SOURCE MATERIAL »
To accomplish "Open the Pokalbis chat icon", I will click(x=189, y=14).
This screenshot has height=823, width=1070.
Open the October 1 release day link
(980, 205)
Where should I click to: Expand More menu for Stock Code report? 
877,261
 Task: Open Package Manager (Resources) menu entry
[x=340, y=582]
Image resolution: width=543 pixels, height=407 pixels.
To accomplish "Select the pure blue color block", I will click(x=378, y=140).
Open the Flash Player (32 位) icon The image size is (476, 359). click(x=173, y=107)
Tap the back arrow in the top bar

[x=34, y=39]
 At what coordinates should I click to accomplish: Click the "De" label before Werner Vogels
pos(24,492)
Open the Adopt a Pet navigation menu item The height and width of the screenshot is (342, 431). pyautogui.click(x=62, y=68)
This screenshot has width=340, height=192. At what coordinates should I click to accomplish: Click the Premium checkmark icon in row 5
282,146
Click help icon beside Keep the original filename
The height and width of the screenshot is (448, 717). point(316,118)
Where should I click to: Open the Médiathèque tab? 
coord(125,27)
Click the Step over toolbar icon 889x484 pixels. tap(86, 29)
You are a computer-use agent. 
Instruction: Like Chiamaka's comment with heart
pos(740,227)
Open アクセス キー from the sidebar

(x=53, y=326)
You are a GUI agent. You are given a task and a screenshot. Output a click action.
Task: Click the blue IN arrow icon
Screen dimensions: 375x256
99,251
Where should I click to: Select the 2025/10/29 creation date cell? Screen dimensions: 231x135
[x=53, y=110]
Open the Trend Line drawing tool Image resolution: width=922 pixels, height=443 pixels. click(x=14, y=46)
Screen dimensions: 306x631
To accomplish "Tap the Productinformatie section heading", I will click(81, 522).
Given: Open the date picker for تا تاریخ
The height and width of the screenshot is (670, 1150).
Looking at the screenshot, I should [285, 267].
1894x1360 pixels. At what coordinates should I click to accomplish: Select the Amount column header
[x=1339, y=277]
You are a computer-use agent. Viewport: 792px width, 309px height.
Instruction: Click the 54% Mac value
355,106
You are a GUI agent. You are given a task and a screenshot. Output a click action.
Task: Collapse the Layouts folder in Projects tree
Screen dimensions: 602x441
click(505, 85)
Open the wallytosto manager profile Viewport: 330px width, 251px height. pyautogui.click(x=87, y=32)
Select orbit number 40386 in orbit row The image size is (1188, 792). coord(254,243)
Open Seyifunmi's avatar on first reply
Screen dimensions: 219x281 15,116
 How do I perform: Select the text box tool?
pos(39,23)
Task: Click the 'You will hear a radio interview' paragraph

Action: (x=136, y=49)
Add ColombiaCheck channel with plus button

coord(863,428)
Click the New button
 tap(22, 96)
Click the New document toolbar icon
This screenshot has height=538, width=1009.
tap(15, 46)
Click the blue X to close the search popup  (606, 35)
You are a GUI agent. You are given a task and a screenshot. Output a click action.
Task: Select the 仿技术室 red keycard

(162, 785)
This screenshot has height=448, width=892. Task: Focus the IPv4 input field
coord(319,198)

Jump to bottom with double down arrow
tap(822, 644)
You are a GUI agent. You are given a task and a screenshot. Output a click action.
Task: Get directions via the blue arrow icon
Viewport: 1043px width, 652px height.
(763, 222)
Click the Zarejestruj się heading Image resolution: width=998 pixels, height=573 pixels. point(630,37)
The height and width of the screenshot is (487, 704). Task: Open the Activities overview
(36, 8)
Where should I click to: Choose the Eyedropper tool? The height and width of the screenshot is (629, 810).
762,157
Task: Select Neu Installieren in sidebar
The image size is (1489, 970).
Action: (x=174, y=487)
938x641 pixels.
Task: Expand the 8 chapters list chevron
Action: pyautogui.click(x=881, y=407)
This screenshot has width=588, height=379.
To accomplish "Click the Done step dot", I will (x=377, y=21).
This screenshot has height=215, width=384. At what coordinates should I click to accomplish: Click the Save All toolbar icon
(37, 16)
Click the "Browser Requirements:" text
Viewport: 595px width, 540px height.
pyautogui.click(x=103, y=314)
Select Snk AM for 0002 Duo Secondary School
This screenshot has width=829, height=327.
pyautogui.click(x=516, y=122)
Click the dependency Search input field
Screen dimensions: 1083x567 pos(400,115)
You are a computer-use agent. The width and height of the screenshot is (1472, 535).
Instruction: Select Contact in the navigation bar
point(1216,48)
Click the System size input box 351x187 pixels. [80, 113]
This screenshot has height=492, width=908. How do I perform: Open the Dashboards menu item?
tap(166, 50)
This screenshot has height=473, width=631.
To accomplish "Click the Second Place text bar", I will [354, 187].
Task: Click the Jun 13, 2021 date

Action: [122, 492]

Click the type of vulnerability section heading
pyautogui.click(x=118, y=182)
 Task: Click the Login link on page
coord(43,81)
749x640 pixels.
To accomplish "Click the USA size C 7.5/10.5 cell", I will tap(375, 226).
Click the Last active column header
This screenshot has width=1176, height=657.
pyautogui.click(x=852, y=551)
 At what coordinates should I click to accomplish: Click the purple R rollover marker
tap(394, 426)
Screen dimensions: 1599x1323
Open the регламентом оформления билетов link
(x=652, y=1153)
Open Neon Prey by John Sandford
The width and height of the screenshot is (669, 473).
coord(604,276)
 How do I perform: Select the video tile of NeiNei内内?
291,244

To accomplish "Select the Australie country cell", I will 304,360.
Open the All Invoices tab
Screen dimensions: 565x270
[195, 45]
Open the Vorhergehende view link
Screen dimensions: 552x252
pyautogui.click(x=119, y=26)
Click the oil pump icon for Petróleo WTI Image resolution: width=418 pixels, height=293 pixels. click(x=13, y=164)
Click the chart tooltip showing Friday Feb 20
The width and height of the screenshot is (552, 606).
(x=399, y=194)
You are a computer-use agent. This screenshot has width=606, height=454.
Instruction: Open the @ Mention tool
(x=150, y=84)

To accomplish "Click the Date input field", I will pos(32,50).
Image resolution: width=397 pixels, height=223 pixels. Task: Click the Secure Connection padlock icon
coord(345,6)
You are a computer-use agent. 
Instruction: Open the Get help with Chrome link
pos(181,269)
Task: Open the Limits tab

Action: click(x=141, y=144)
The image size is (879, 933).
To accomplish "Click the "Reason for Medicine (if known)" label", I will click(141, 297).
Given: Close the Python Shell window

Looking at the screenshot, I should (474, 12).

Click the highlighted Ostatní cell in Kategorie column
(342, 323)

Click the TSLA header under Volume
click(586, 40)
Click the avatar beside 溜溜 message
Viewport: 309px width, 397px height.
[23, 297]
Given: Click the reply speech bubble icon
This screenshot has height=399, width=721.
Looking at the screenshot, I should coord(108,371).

WHAT IS REQUIRED » Would you please copy, word for word, everything above from the line containing "The height and width of the screenshot is (670, 1150)." down to the line containing "You are a computer-use agent. Viewport: 792px", those two lines included?

ANSWER SPACE »
The height and width of the screenshot is (670, 1150).
Looking at the screenshot, I should [285, 267].
1894x1360 pixels. At what coordinates should I click to accomplish: Select the Amount column header
[x=1339, y=277]
You are a computer-use agent. Viewport: 792px width, 309px height.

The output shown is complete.